這種方法極其痛苦,而且若是體內有絲毫血液或骨髓的殘留都會前功盡棄,而暮雲烈雖然是超凡級別的強大武者,可若是將體內的血髓一次性抽乾淨,就算僥倖不死,也必將淪爲廢人。
這對於一名武者而言,無疑是殘酷的。
“蠻族巫師之毒,果然有些門道。”
秦涯暗自感慨,收回真元,微微蹙眉。
“怎麼樣,秦教師可有辦法解。”暮雪一臉希冀的問道,這毒已經讓他父親受了太多苦,作爲子女,她恨不得替父分擔,卻毫無辦法,此時只能將所有希望壓在秦涯身上了。
不管是暮雪,就連不抱希望的暮耀,暮雲烈以及風鈴都將目光投向秦涯,等着他的回答。
“有!”
鏗鏘有力的聲音彷彿希望的曙光,照亮了暮雪長久以來心中積累的陰霾,她大喜道:“真是太好了,太好了,父親你聽到了嗎?秦教師說他能解這毒,我就說女兒沒有看錯人。”

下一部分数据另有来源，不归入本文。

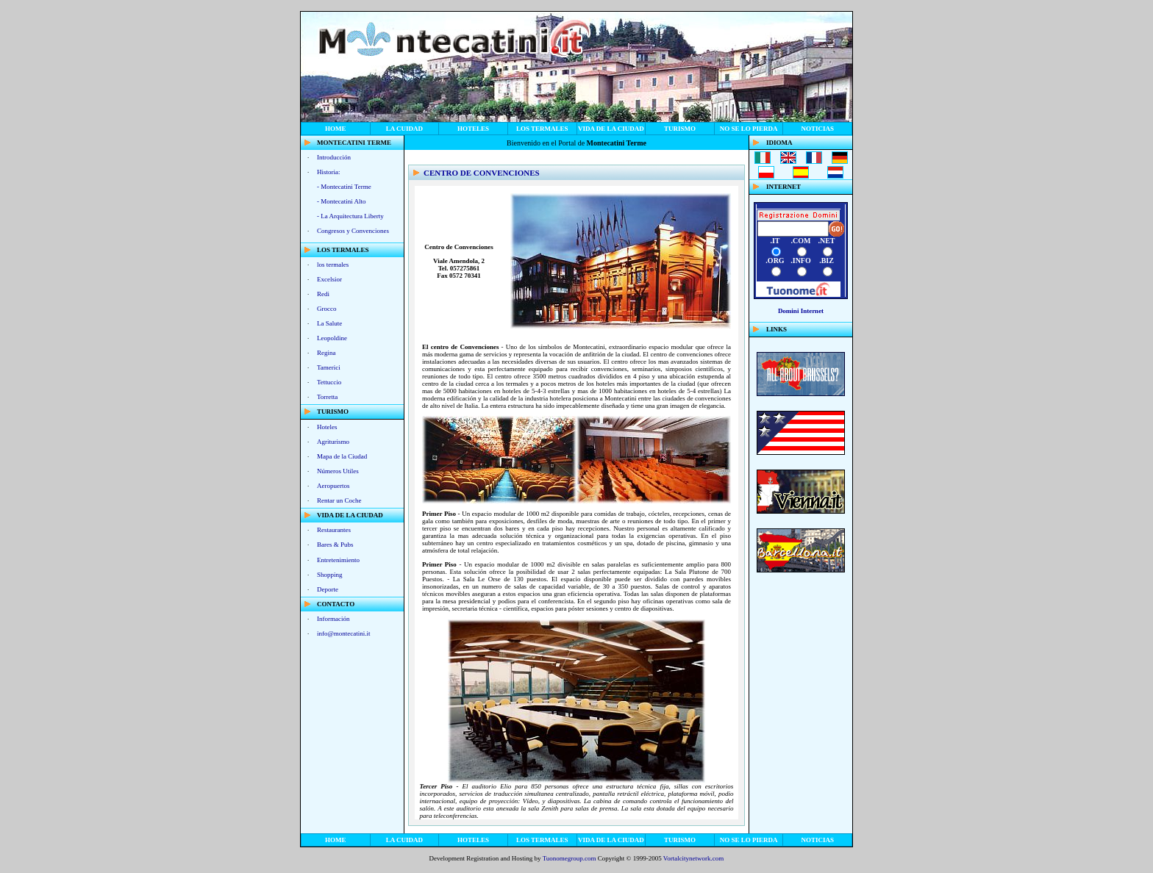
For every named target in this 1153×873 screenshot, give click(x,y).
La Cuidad (404, 128)
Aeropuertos (333, 485)
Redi (323, 294)
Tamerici (328, 367)
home (335, 128)
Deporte (327, 589)
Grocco (327, 308)
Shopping (330, 574)
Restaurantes (334, 530)
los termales (542, 128)
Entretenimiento (338, 560)
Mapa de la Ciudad (342, 456)
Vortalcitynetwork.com (693, 858)
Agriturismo (333, 441)
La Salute (329, 323)
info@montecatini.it (344, 633)
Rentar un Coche (339, 500)
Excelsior (329, 279)
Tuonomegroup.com (569, 858)
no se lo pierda (749, 128)
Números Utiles (338, 471)
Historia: (328, 172)
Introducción (334, 157)
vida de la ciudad (611, 128)
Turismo (680, 128)
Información (333, 618)
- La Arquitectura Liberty (350, 216)
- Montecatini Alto (341, 201)
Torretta (327, 396)
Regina (326, 352)
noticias (817, 128)
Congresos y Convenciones (353, 230)
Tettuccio (329, 382)
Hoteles (473, 128)
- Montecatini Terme (344, 186)
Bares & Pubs (335, 544)
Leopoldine (332, 338)
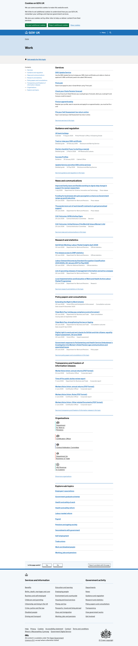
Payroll (58, 519)
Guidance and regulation (35, 72)
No (60, 565)
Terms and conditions (81, 629)
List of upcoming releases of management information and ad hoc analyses (84, 271)
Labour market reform (63, 513)
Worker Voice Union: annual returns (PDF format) (74, 371)
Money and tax (60, 604)
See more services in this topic (64, 120)
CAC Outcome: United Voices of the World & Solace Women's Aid (80, 224)
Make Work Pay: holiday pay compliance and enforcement (77, 312)
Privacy (33, 629)
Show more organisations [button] (63, 476)
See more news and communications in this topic (70, 232)
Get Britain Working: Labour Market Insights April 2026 (76, 245)
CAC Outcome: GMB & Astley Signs (69, 216)
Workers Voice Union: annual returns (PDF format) (74, 386)
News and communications (35, 75)
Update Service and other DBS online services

暮雲烈驚疑不定的望着秦涯,道:“秦教師你說的可是真的,這毒你真有辦法可解?!”
這由不得他不質疑,長久以來,這毒猶如夢魘一般糾纏着他,他表面雖若無其事,可這都是在兵士,家人面前裝出來的罷了。
背地裡,他不知被這毒折磨了多少回,而且這毒還影響了他的武道修行,哪有一個武者會希望看到自己的修爲停滯不前的,這無疑也是他的一大心病,可如今,秦涯竟然說能解?!
“能……但是……”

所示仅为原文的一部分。